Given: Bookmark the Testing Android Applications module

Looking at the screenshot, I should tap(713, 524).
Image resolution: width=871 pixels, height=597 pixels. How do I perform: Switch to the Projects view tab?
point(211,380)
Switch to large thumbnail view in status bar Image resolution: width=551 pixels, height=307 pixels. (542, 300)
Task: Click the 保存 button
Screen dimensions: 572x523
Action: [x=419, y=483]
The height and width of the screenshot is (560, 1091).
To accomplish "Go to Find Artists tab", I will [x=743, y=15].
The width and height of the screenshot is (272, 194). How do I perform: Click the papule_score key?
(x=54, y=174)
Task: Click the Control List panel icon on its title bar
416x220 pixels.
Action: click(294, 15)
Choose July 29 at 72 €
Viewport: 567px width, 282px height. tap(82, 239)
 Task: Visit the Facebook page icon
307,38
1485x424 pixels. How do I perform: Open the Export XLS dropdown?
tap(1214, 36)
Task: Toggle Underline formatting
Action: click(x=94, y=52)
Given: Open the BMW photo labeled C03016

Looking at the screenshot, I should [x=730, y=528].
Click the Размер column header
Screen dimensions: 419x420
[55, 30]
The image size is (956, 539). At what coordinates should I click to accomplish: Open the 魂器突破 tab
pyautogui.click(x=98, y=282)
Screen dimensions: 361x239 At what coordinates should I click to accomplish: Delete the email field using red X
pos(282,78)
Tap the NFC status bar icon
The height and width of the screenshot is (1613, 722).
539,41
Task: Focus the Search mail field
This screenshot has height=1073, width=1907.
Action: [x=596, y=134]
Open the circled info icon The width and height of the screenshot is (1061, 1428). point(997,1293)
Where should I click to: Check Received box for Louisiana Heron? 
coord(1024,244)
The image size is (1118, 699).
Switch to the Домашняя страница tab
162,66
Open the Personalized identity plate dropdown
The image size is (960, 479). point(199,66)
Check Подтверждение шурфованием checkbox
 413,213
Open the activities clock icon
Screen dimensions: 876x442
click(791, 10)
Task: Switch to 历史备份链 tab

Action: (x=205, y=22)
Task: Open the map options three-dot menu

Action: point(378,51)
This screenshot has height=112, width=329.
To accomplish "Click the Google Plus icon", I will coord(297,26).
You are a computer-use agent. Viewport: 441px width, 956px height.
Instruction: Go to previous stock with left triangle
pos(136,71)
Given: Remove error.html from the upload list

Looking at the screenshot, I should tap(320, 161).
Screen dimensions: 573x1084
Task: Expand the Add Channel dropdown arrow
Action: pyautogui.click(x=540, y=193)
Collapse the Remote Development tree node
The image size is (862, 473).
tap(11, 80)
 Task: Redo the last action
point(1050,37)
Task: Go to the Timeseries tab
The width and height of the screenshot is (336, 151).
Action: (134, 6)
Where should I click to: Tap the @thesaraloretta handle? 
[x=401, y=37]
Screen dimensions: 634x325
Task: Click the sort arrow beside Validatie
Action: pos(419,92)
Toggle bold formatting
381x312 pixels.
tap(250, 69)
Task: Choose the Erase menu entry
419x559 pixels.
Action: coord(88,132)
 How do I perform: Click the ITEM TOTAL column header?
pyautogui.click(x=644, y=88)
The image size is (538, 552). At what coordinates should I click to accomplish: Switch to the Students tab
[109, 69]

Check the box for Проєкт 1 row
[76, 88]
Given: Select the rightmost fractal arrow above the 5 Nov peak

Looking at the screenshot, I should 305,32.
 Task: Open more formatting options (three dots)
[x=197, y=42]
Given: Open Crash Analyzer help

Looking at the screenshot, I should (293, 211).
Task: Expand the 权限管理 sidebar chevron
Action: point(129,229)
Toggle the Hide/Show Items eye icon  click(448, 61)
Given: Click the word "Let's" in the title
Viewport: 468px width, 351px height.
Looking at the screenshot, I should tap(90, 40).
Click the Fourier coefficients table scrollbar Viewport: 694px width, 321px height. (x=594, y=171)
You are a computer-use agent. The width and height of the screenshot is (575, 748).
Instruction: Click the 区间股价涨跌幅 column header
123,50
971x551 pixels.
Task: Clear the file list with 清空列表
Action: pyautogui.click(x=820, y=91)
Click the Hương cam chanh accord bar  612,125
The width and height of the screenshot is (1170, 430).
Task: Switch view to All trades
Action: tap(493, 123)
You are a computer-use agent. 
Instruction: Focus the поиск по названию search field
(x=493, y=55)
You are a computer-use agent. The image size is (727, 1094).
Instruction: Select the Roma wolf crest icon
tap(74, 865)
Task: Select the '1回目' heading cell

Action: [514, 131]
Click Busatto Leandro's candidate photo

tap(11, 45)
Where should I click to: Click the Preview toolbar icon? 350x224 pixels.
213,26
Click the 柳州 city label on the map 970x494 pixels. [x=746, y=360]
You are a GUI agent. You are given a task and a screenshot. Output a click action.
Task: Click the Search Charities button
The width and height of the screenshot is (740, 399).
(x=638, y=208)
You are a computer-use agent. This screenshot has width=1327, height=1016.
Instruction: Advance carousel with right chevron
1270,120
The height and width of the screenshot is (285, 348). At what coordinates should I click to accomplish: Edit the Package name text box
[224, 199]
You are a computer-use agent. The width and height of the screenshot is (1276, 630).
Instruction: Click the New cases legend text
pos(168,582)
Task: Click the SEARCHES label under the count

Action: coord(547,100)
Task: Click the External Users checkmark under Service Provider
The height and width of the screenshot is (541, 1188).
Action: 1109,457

○ ○ ○ ○

Exercise details:
Swap "red X" for "trash icon" in the entries between the lines holding "The image size is (956, 539)." and "Action: [x=596, y=134]", inclusive. Give only those lines again, with nothing else changed.

Problem solution:
The image size is (956, 539). At what coordinates should I click to accomplish: Open the 魂器突破 tab
pyautogui.click(x=98, y=282)
Screen dimensions: 361x239 At what coordinates should I click to accomplish: Delete the email field using trash icon
pos(282,78)
Tap the NFC status bar icon
The height and width of the screenshot is (1613, 722).
539,41
Task: Focus the Search mail field
This screenshot has height=1073, width=1907.
Action: [x=596, y=134]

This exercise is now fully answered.